In concorso all’82ª Mostra del Cinema di Venezia, Park Chan-wook torna al Lido con una pellicola che, a tratti, sembra non appartenergli: un’opera diversa dal tono fortemente hitchcockiano con cui lo avevamo lasciato due anni fa, sempre al Lido, con Decision to Leave. No Other Choice è una dark comedy brillante, che sfrutta immagini e suoni per raccontare, con la sua consueta maestria, una storia dal taglio thriller.

Licenziato dopo venticinque anni dalla cartiera in cui lavora, Man-su affronta fallimenti e umiliazioni pur di riconquistare la propria dignità e restituire stabilità alla famiglia. Con questo film Park Chan-wook abbandona del tutto i registri che lo hanno reso celebre: sceglie infatti un tono ironico, intriso della sua consueta vena dark, ma declinato in chiave comica, capace di strappare allo spettatore un sorriso amaro. Il confronto viene spontaneo: questo modo di fare cinema richiama inevitabilmente quello di Bong Joon-ho, maestro nel muoversi con naturalezza all’interno di questa dicotomia.

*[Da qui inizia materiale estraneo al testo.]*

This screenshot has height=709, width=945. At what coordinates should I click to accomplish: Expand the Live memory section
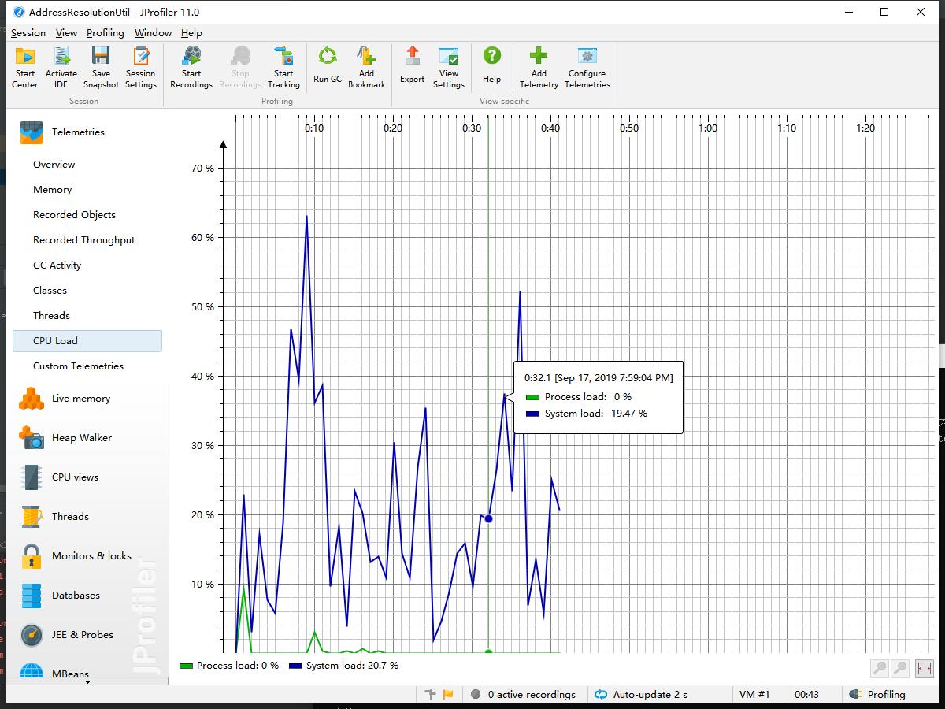[x=80, y=399]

Park sembra voler affrontare molti temi in questo film, tanto che risulta incerto se le sue critiche siano rivolte al ceto medio arricchito oppure, più semplicemente, alla società che abbandona il proletariato, costretto a trovare soluzioni di fortuna per sopravvivere in una condizione di precarietà. Nel primo caso, ci troveremmo di fronte a un’opera che mette in discussione il comportamento di Man-su, incapace di accettare la perdita di dignità legata a un anno trascorso in lavori che non lo rappresentano. Nel secondo, invece, assisteremmo a un classico racconto in cui la società viene rappresentata come spietata e il protagonista diventa un antieroe, spinto a cedere ai propri impulsi più oscuri pur di andare avanti.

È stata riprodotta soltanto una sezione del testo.